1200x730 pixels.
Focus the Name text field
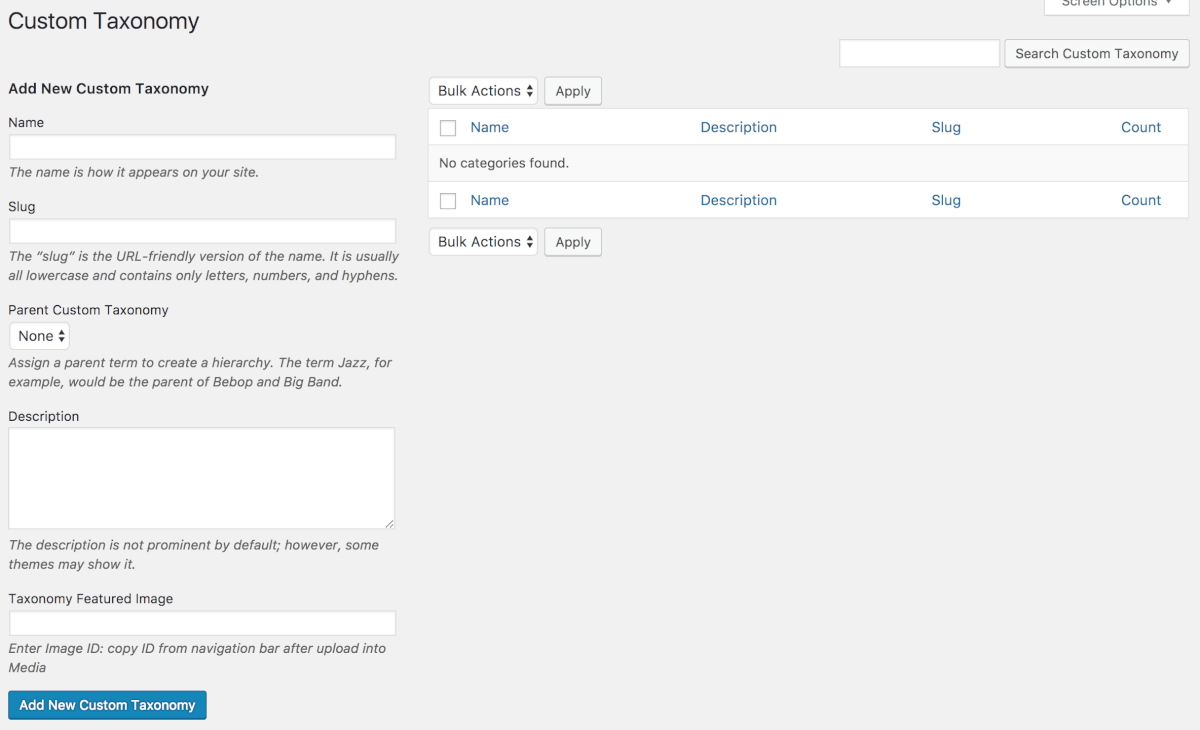202,147
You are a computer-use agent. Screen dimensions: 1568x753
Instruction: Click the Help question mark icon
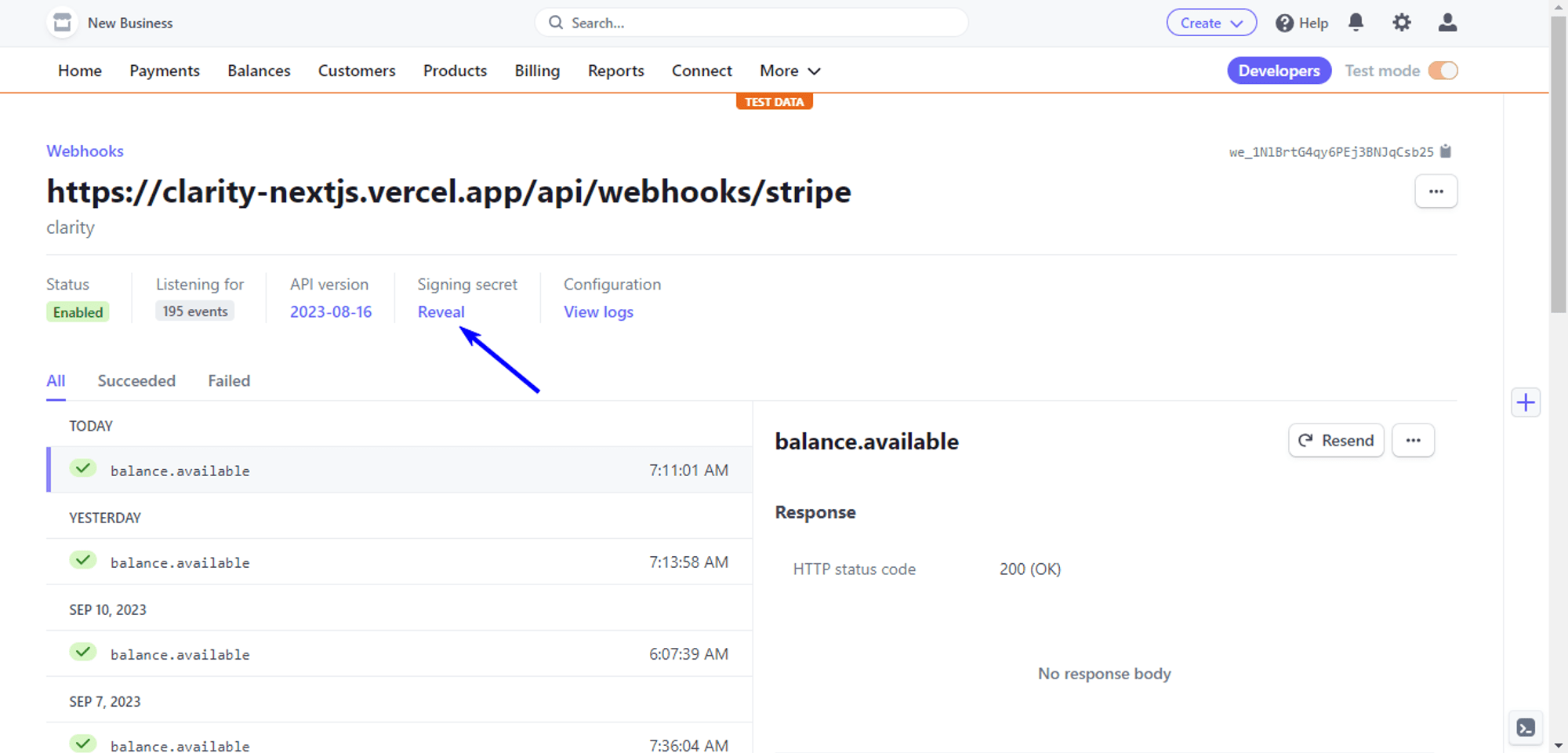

☆ ☆ ☆ ☆

● What to work on
The answer must match the entries above line for line, with the pictures dropped.

● Exercise result
1200x730 pixels.
Focus the Name text field
202,147
You are a computer-use agent. Screen dimensions: 1568x753
Instruction: Click the Help question mark icon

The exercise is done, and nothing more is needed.